Unfortunately, further this article becomes a dirty and ungrounded slur... a rather chauvinistic one (this is unfortunately typical of liberal media when attacking non-liberal opponents. Just recall the same edition making racist remarks about Israeli Russians):
"As you might expect, Streep is magnificent but speciously sympathetic in the Alzheimer-like coda to the real drama, even if her husband Denis (played by Jim Broadbent) proves such a bore you can’t understand why so decisive a woman stayed with him. One answer is hinted at: that she had to be married to a businessman to win a seat in Parliament. Another is easily imagined: like many people fixed on power she had no interest in love or sex, except where it might assist her.

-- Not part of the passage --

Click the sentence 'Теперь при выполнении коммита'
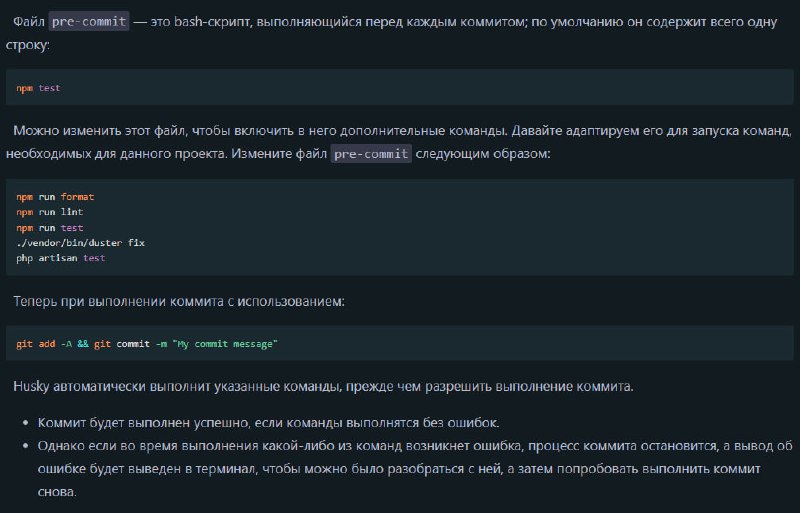This screenshot has width=800, height=513. point(179,301)
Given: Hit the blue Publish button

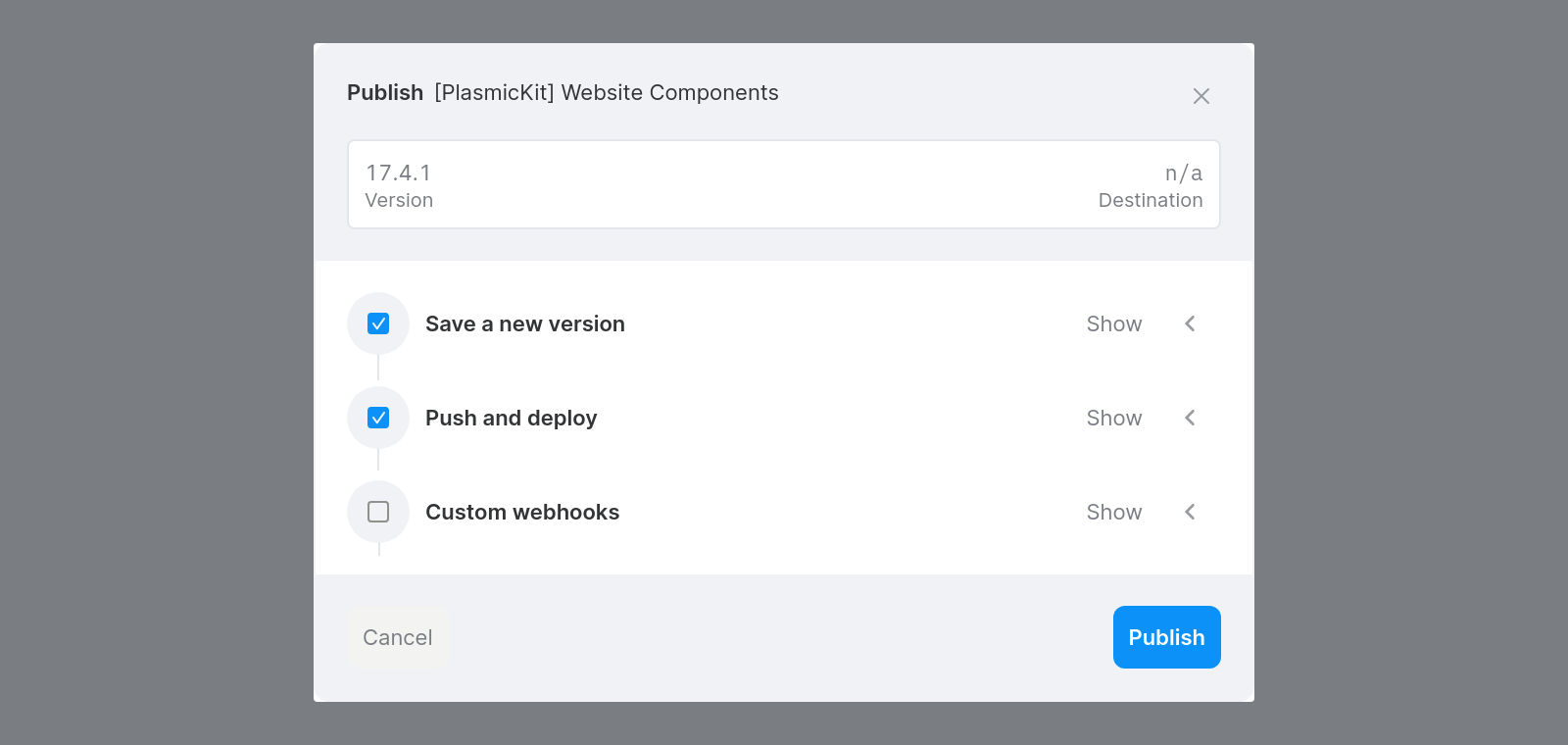Looking at the screenshot, I should click(1166, 637).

Thatcher in lonely dementia has nothing to do with the mounting isolation of her leadership, but it softens the project. I do not intend to suggest that Thatcher used actual sex to gain power, but winning the leadership of her party was her most startling achievement. She appropriated a men’s club, and that took charm, warmth and ways of impressing men. But Streep is as chilled in this film as she is inventive, and she does not convey how Thatcher affected her male associates. There is no reason for making this story if you can’t get inside Thatcher’s head and feel her instinct for manipulation. Streep is endlessly creative and actressy; but there is no nature in her Thatcher, and no secret to draw us in."